Der Fokus der Zählmethode liegt auf dem „Wann“ deines Spielens. Das „mathematische“ Raster hilft dir den richtigen Zeitpunkt der gespielten Noten vor deinem inneren Auge zu visualisieren. Indem du konsequent zählst, wirst du die verschiedenen Notenwerte mit der Zeit verinnerlichen.

#1 Das vollständige Zählen der Notenwerte legt den Fokus auf ein grundsätzliches Verständnis von Timing.

#2 Das selektive Zählen der gespielten Noten legt den Schwerpunkt auf den Wechsel zwischen den Notenwerten.

#3 Das selektive Zählen des Pulses legt den Fokus auf die Entwicklung deiner Fähigkeit zu grooven.
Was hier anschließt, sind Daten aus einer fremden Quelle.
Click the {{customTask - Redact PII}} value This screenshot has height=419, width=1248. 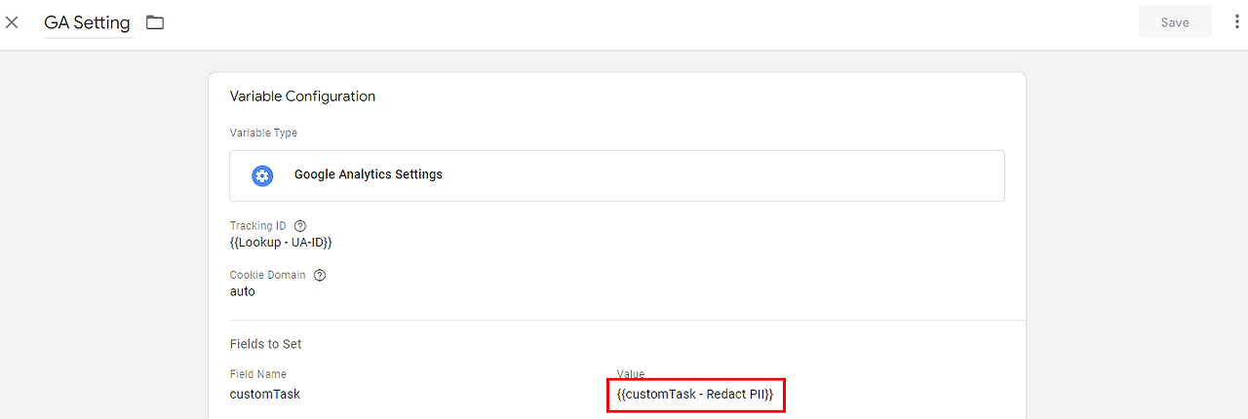(x=695, y=395)
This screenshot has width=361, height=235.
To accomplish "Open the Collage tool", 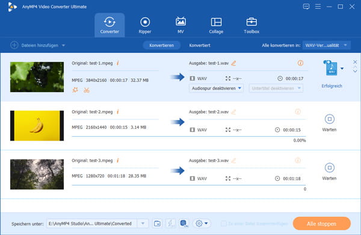I will [x=216, y=25].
Indem du weniger mitzählst, kannst du dich auf deinen Sound und deinen musikalischen Ausdruck konzentrieren.

Wie bereits erwähnt ist Timing eng mit dem Training deines Bewusstseins verbunden. Durch die Anwendung der Zählmethode verinnerlichst du eine Art Raster in deinem Kopf und mit der Zeit wirst du deine Noten unbewusst auf dieses Raster platzieren.

Die Grenzen dieser Methode verläuft an dem Punkt, an welchem wir uns mit der Frage beschäftigen „Wie“ wir eine Note spielen wollen. Dieses „Wie“ umfasst sowohl die Orchestrierung an deinem Instrument als auch die Dynamik deines Spielens. Dieser Aspekt wird im nächsten Kapitel mit der Singmethode aufgegriffen.